[Stored items]
┄┄┄┄┄┄┄┄┄┄
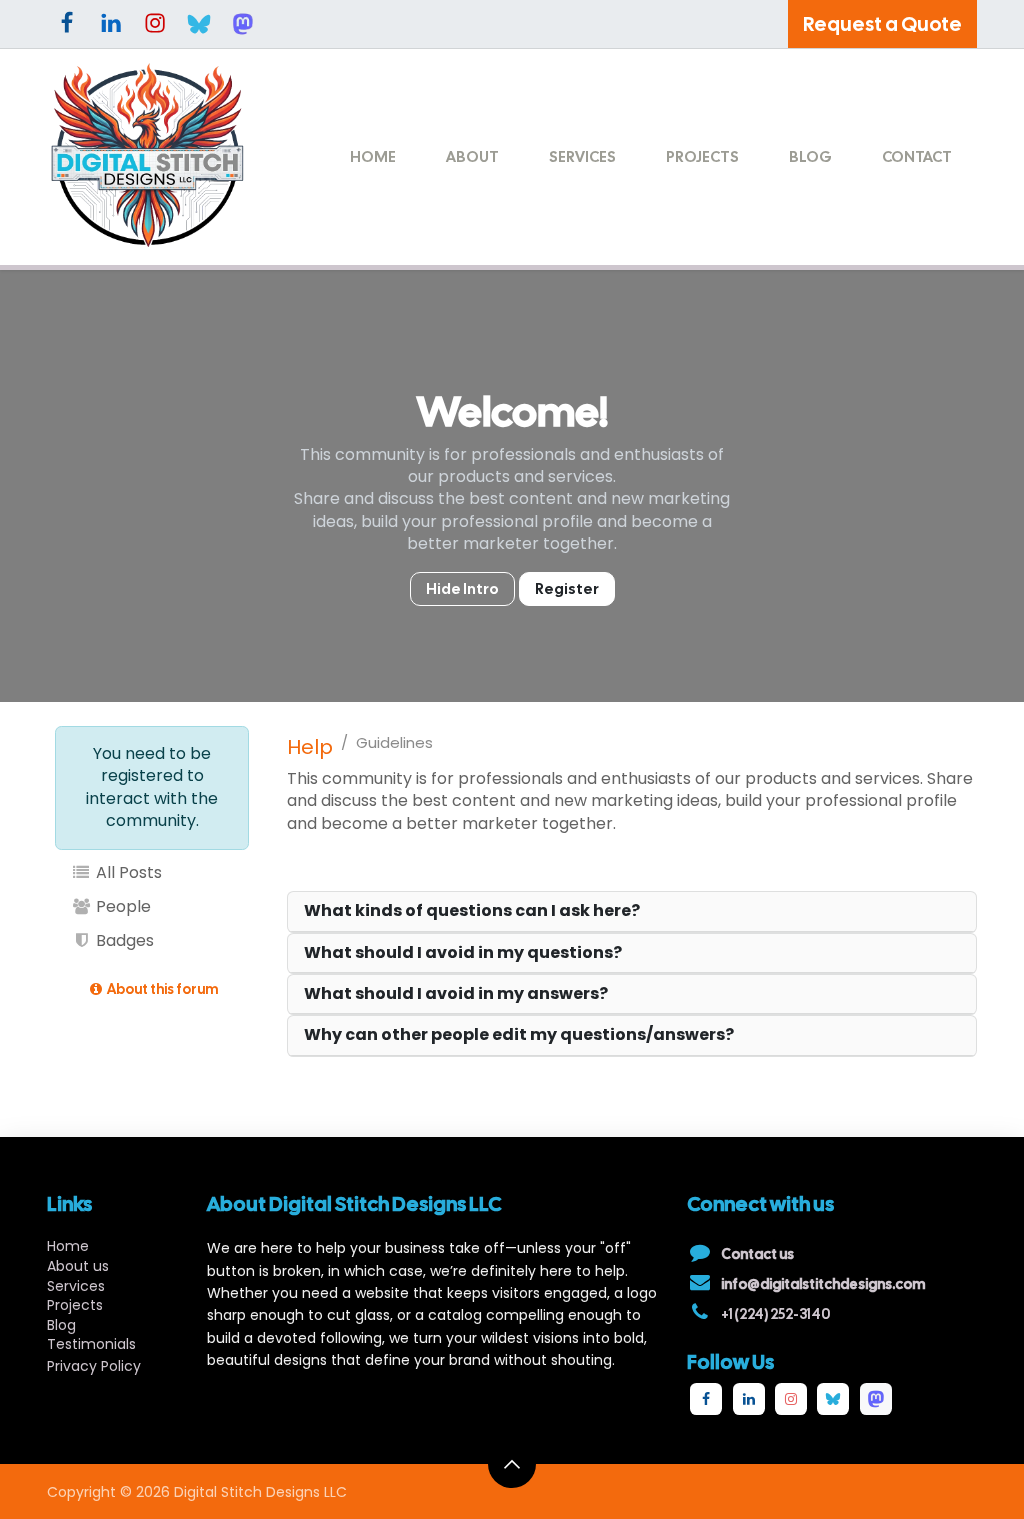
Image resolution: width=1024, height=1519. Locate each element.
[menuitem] (373, 157)
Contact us (757, 1254)
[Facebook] (67, 24)
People (121, 906)
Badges (123, 940)
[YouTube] (876, 1399)
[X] (833, 1399)
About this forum (161, 989)
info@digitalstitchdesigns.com (823, 1284)
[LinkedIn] (111, 24)
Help (310, 747)
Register (567, 589)
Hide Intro (462, 589)
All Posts (127, 872)
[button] (512, 1464)
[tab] (632, 911)
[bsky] (199, 24)
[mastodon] (243, 24)
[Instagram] (155, 24)
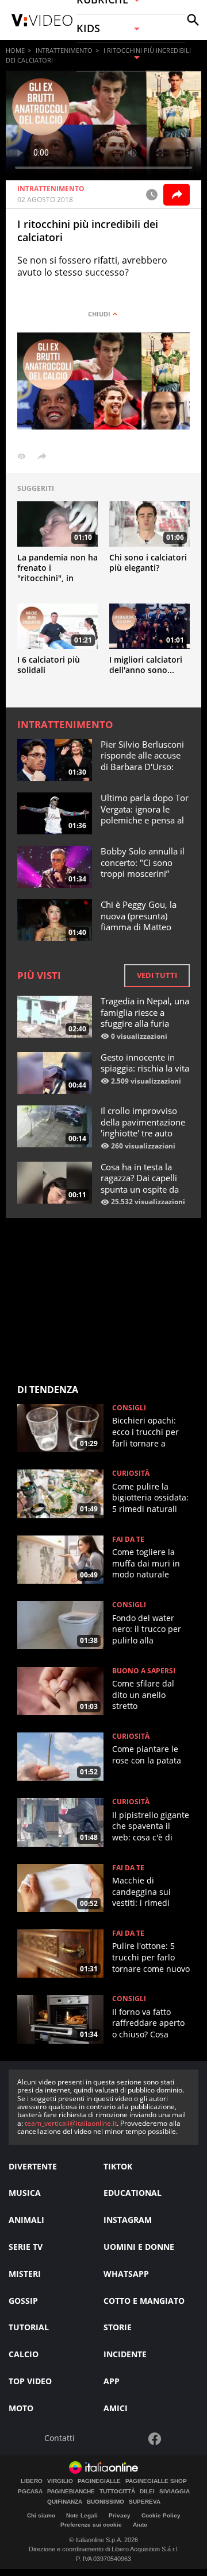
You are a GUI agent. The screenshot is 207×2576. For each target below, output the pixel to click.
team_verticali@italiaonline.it (71, 2123)
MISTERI (25, 2273)
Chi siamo (41, 2515)
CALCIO (24, 2354)
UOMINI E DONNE (138, 2246)
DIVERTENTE (33, 2166)
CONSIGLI (129, 1408)
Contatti (59, 2438)
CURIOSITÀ (131, 1473)
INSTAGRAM (127, 2219)
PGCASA (30, 2491)
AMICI (115, 2408)
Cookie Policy (161, 2515)
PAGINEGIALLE (99, 2481)
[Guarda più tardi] (151, 195)
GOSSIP (23, 2300)
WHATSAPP (126, 2273)
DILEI (147, 2491)
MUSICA (25, 2192)
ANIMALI (26, 2219)
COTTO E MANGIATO (144, 2300)
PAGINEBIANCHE (71, 2491)
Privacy (120, 2515)
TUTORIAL (29, 2327)
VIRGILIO (60, 2481)
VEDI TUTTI (157, 975)
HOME (15, 50)
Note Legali (82, 2515)
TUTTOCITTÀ (117, 2491)
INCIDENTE (125, 2354)
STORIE (117, 2327)
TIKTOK (117, 2166)
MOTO (21, 2408)
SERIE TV (26, 2246)
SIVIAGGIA (174, 2491)
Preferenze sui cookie (91, 2524)
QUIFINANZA (64, 2502)
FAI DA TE (128, 1539)
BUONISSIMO (105, 2502)
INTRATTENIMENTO (64, 50)
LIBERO (32, 2481)
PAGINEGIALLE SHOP (156, 2481)
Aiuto (140, 2524)
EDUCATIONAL (132, 2192)
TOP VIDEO (30, 2381)
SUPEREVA (144, 2502)
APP (111, 2381)
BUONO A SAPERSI (143, 1671)
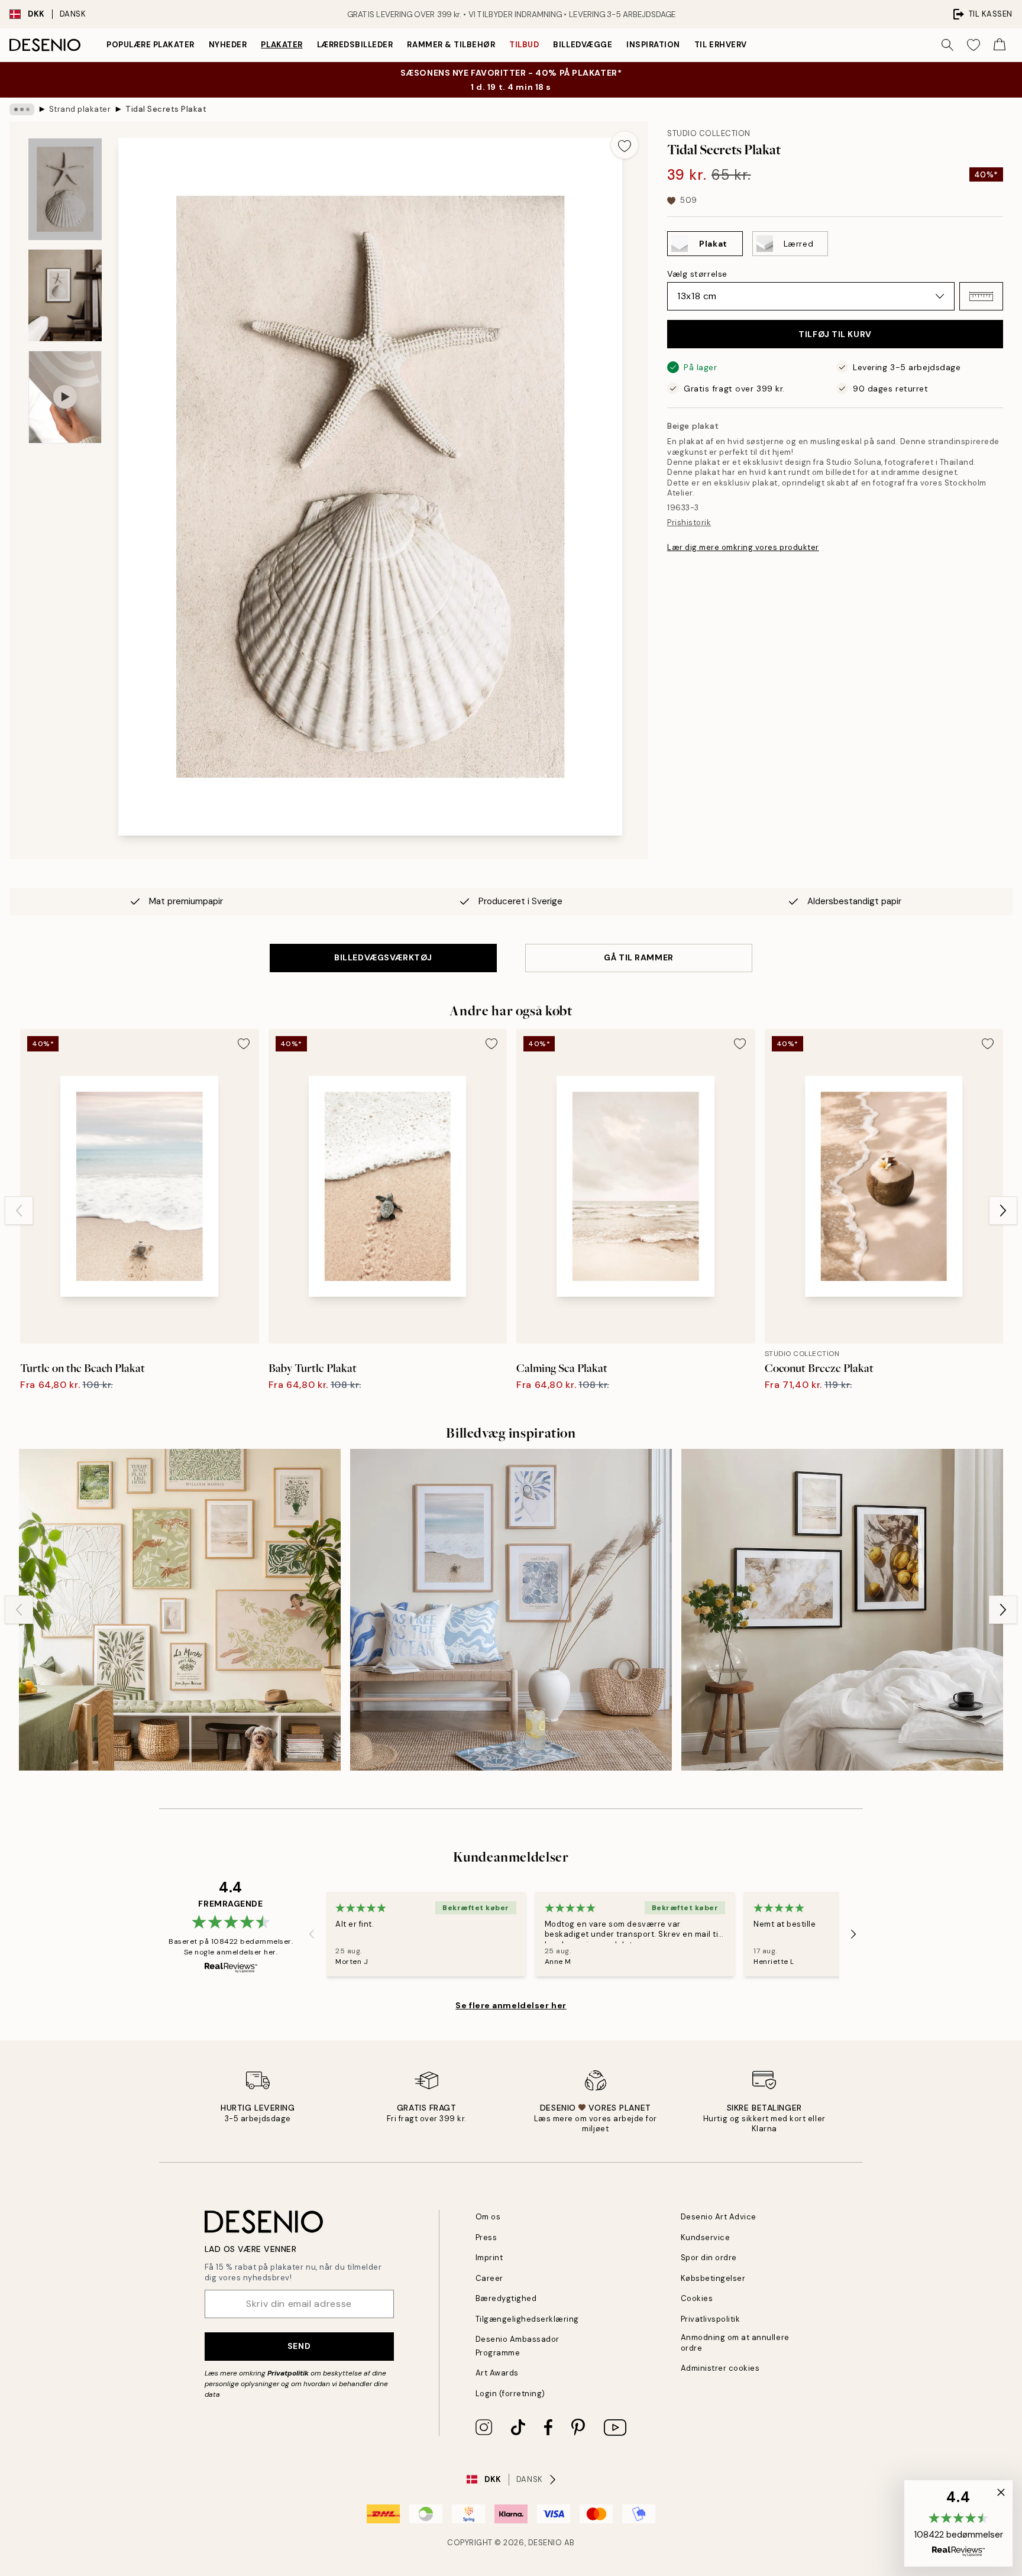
┄┄┄┄┄┄┄┄┄┄
Work task:
Extract from the data every line where "each" shows up.

Task answer:
Image resolution: width=1024, height=1519. Locate each element.
You are a GUI agent. The screenshot is 207×2576. For each target below, output the pixel to click.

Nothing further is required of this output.